Это была собачья свадьба. Впереди процессии, по дороге дачного поселка, рьяно неслась к месту бесчинств и оргий какая-то совсем невзрачная сучка, а за ней – за ней! – веревкой – вытянулась длиннющая кобелячья очередь по-своему, видимо, неотразимых предместных обольстителей: летели во весь опор, обгоняя друг друга, дон-жуаны помоек и подзаборные казановы, мчались, не чуя лап, – кудлатые, мурзатые, в репьях, с выдранными клоками, с хвостами кольцом, серпом, баранкой, саблей, колесом, крючком, прутом, кнутовищем, они гнались, как на пожар, с ушами стоячими, висячими, сухими, тяжелыми, мясистыми, складчатыми, остроконечными, закругленными – глухонемая, слепая, белоглазая похоть настегивала их раскаленным прутом – муругих и пегих, рыжих, черно-бурых, чепрачных, крапчатых, серо-буро-малиновых, сплошь в пятнах и подпалинах, – все они, в очередь, бежали за невзрачной сучонкой, которая уже давно скрылась из виду, но очередь не иссякала: казалось, что добровольческая армия этих удальцов – веселых и не очень, молодых и не очень, умудренных и малоопытных – словно все пополняется и пополняется из какого-то воистину колдовского источника.

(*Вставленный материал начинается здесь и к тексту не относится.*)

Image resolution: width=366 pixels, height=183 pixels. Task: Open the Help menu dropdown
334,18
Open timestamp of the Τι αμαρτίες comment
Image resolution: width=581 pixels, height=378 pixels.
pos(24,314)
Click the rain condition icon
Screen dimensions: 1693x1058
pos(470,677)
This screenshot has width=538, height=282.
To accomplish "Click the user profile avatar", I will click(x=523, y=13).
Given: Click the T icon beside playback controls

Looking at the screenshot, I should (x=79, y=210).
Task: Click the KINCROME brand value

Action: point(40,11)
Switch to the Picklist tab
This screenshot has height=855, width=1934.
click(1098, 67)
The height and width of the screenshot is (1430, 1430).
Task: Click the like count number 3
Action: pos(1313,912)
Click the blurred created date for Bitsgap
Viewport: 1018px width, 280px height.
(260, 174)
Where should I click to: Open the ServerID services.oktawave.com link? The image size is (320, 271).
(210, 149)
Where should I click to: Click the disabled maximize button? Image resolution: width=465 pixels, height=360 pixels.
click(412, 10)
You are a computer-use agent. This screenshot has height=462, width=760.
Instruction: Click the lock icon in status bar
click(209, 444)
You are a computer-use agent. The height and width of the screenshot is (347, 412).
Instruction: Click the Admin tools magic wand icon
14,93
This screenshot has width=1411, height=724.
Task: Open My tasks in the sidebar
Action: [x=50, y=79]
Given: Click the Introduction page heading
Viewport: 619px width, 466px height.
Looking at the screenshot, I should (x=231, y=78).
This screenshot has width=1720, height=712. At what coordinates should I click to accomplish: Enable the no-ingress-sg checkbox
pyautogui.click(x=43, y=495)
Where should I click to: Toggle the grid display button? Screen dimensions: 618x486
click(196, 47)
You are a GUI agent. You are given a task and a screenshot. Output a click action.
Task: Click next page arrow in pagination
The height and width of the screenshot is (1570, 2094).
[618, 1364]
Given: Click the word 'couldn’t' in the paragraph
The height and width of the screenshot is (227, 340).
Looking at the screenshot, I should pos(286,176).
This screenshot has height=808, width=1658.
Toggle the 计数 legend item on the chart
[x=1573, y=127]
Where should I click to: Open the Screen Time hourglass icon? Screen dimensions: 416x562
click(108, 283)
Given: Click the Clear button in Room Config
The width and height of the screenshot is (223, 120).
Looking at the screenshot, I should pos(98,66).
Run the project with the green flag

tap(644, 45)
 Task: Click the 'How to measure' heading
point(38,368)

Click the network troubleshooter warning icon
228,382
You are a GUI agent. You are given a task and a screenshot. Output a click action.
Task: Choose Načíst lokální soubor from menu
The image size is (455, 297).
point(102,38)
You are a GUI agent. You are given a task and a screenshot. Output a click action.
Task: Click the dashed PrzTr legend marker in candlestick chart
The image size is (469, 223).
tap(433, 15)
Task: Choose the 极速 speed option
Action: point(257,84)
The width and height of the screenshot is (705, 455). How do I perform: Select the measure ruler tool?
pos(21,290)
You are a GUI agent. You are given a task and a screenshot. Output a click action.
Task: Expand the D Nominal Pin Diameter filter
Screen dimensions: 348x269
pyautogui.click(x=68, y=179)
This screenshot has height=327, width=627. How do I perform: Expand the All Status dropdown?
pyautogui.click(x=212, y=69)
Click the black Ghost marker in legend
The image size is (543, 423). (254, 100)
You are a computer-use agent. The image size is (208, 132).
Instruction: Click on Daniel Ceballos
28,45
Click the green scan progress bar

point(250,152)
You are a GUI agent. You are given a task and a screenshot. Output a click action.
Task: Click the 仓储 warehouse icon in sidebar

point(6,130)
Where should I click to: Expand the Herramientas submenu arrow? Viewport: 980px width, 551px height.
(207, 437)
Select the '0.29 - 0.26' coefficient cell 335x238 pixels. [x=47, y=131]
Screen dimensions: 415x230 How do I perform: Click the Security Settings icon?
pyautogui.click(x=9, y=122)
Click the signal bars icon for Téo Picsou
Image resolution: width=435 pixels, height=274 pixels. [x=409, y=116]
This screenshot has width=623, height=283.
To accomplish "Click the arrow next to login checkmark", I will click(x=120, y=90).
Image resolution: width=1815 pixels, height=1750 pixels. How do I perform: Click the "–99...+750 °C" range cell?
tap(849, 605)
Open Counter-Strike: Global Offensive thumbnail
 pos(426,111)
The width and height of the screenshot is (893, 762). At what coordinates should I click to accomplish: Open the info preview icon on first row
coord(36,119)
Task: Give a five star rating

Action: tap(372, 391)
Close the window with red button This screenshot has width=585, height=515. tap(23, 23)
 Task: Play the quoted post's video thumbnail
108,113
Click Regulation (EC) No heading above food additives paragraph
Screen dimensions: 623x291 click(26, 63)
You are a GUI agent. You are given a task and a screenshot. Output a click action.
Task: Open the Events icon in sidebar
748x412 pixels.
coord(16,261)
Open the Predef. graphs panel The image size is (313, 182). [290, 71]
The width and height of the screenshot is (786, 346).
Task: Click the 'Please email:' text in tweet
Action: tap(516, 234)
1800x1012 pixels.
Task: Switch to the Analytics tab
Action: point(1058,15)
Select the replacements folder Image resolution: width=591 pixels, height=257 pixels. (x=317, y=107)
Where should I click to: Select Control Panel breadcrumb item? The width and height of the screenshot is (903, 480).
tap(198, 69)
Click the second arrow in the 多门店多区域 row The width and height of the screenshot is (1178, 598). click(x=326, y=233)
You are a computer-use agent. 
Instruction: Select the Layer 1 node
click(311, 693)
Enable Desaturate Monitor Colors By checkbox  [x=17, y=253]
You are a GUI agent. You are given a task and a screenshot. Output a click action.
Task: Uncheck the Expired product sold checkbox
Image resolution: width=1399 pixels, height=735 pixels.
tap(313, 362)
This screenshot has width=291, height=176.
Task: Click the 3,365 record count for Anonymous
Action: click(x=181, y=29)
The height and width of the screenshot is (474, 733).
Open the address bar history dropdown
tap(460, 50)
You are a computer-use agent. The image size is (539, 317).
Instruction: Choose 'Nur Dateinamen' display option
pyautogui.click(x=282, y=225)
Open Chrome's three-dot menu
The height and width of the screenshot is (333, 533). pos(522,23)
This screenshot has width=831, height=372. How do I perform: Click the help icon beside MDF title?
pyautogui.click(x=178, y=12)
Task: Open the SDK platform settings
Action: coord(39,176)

Но все ж наконец улеглась пыль за последней собакой.
Очередь иссякла.
Прошла, наверное, минута.
И тут я увидел такое, о чем сразу пожалел. Есть вещи, какие не забудешь никогда, и об этом знаешь с самого начала.
На дороге, ведущей к пункту случки, появилось еще одно существо. Оно подскакивало на трех лапах, подволакивая четвертую, совсем отсохшую.